Al looked at his subordinates. He now had a fighting force of roughly two hundred. As long as they didn't run into a main army, they should be able to clash with the imperials.
Regrettably, the blessing the Bloodmother bestowed did not give him anything like full plate armor like the Chaos warriors. Otherwise Al figured he could try decapitating an imperial general.
While marching, they encountered a pleasant surprise.
Some scattered beastmen from before came looking for them and joined Al's forces. Now there were one hundred and thirty-seven ordinary beastmen alone, including twenty-seven wolfmen. These fierce, fast beastmen could be used as excellent scouts.
From Al's observation, wolfmen could run quickly on all fours, but their daily movement was mostly upright. Their endurance wasn't enough for carrying riders on long marches, so training them into wolf cavalry wasn't practical.

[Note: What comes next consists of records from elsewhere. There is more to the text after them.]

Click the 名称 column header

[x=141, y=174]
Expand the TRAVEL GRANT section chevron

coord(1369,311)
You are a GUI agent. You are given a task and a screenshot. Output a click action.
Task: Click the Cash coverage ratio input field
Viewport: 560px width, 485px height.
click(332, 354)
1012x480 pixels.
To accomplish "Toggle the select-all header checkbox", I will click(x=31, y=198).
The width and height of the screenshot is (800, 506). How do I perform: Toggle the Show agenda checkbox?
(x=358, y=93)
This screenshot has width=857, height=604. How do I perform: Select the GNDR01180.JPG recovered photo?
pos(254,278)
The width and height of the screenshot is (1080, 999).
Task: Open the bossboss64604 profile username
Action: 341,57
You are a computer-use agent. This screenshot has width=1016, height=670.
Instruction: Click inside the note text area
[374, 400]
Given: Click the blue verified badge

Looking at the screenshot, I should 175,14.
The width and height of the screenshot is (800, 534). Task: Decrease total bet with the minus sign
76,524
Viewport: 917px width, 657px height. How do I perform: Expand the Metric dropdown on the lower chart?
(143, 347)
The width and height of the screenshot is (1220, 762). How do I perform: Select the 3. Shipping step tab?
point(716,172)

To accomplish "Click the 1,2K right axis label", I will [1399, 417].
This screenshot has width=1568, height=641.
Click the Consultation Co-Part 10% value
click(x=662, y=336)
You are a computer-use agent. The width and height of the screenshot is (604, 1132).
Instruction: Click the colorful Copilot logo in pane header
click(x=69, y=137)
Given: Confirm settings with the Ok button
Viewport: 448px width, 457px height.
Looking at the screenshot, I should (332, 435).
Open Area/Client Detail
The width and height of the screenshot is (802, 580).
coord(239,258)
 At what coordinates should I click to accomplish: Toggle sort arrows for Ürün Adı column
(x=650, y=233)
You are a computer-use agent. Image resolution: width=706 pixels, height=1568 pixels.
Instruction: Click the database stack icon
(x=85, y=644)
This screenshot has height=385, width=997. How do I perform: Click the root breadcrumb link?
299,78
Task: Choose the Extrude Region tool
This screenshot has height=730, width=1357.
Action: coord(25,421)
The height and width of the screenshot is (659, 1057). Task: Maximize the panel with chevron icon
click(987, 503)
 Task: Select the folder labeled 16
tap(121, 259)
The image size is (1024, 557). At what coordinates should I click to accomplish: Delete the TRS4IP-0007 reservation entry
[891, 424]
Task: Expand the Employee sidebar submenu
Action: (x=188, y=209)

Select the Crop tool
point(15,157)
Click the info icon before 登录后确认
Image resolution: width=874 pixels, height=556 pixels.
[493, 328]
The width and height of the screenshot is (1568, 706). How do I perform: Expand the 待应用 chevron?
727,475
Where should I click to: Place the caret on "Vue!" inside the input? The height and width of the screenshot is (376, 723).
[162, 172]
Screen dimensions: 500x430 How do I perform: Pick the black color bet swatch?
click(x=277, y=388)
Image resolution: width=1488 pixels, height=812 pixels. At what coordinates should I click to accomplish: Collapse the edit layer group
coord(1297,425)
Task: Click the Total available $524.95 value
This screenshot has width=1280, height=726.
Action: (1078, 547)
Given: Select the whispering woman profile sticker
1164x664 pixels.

There were the most common horned beastmen:
Those with horns on their heads, strong furry arms, and hooves for feet. Some had noticeably longer ears and teeth. Otherwise they looked no different from humans. With some dressing up they might even be able to pass as ordinary humans.
Al was considering whether it would be possible in the future to operate openly as a beastman mercenary band in civilized cities. Wasn't the mercenary band Alina used to belong to mostly beastmen?
Before the End Times, beastmen were mainly divided into several groups: the weak but more agile Ungors who could use tools, the stronger main-force Gor, and the largest and most special Bestigors.
Simply understood as: goblins, orc boys, big orc bosses.
There were also branches like minotaurs, centigors, razorgors, and so on.
After the End Times, under the mysterious influence of the All-Things Shepherd, Ungors, Gors, and Bestigors gradually converged, differentiating into the largest group with humanoid appearance and slightly lower intelligence—the horned beastmen, who basically looked like horned, hooved humans.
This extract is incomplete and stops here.